Clinton is already well known as a destination for its antiques retail cluster. Complementary shopping opportunities will bring a stronger foundation to local retail as well as attracting visitors. There are several “niches” that complement the antiques services: Arts and Crafts; Food-for-the Home; and Recreation Services.
THE OPPORTUNITY TREND
Small towns excel at providing authentic experiences. Visitors can easily connect with culture, history and a sense of place all in a walkable-sized package in a small town. International travellers are starting to make rural communities a destination must, seeking out local artists, authentic foods and hidden gems rather than famous sites. The buzz in urban planning (placemaking, walkability, public spaces) are what small towns are all about. Plus, it is easier for a niche retailer to get involved and make a difference, and a smaller project can make a bigger splash.
RETAIL SALES ARE THRIVING
Retail sales in BC were $71 billion in 2015, which works out to per capita expenditures of about $15,000 annually (BC Stats 2016). For the Clinton area alone that amounts to a market of $45 million, not accounting for visitor purchases.
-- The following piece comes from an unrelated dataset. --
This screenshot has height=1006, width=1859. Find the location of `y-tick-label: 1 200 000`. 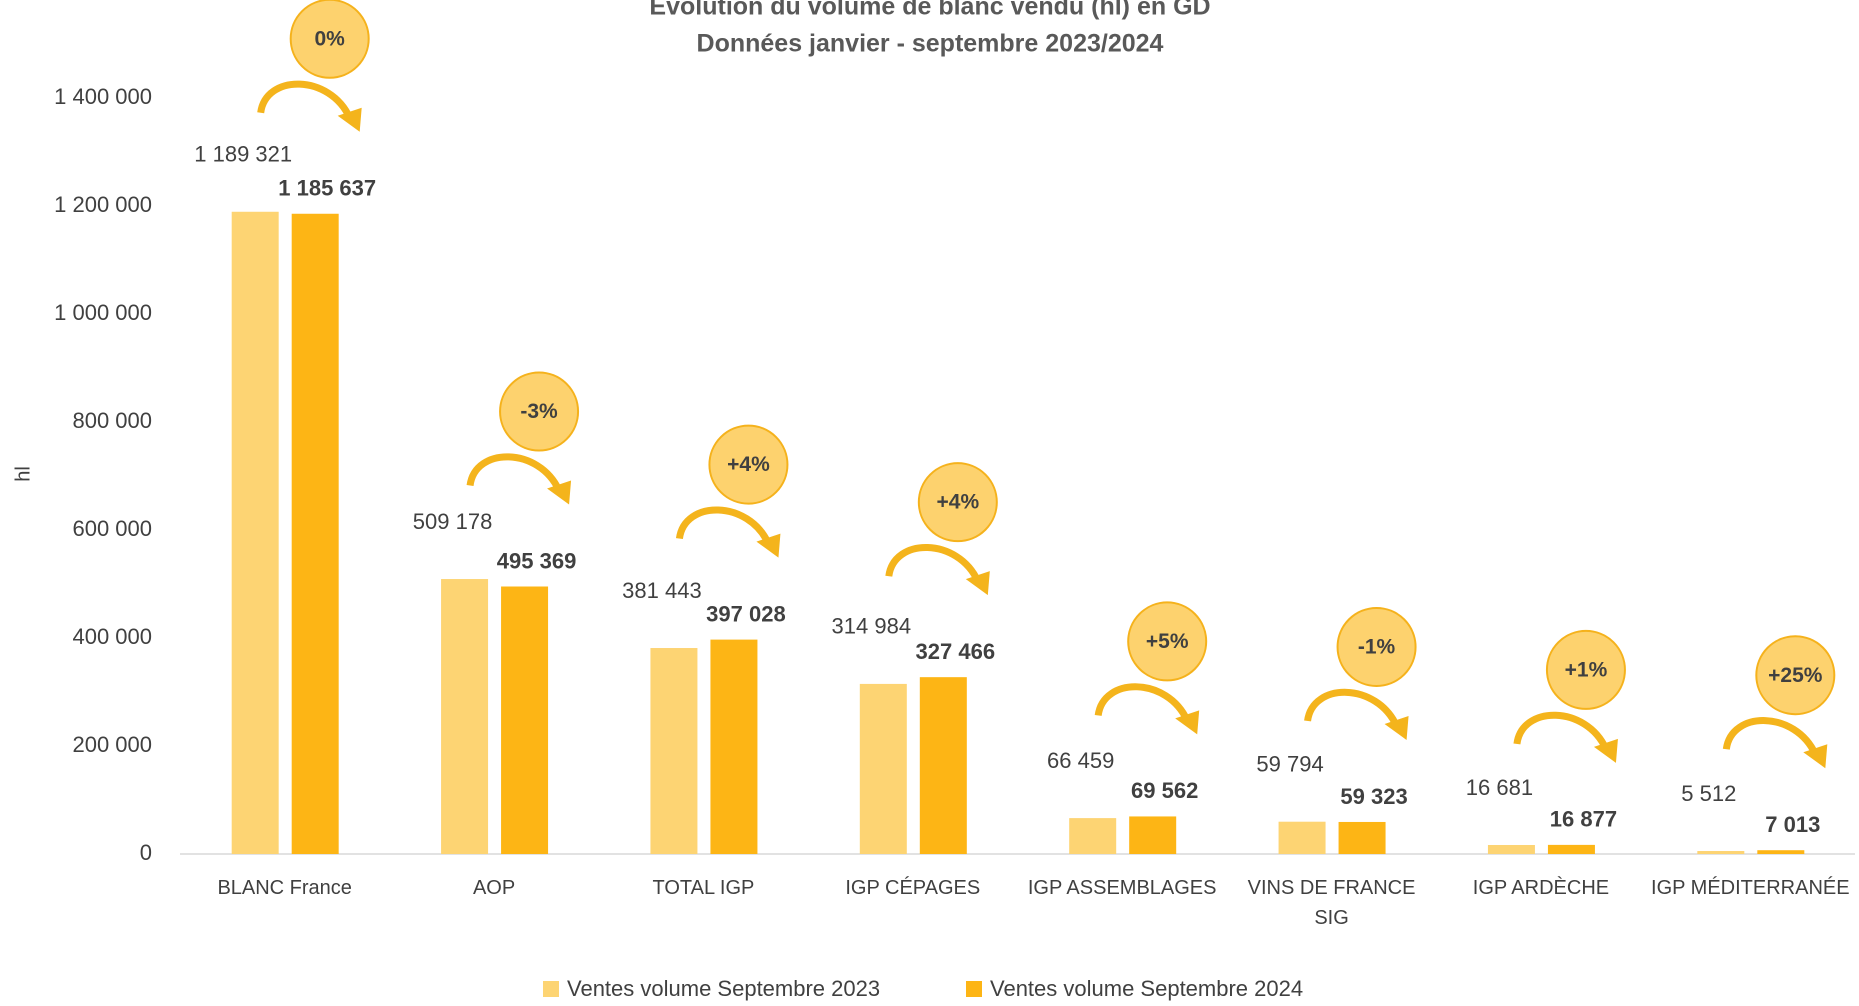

The visitor market potential easily surpasses the local trade sector. The antique stores are a good example of a destination cluster that draws from far afield and does not rely on a local market.
STABLE WITH ROOM FOR GROWTH
For a community like Clinton the fact remains that the economic and employment base is very stable and has remained virtually unchanged in recent years. In 2001, 10.4 percent of the labour force was in retail; in 2011 it was 10.1 percent. This means that despite the underlying challenges facing the retail industry (online shopping, big box stores), local businesses are adapting and surviving.
NICHE RETAIL IS PROFITABLE
The success rate within the niche marketplace is healthy. For general retail stores (NACIS 453999) in 2012, 72 percent of businesses were profitable with averaging revenues of $460,000 annually. For retail bakeries (NACIS 311811) approximately 70 percent were profitable in 2012, with the profitable firms generating average revenues of $540,000 per year.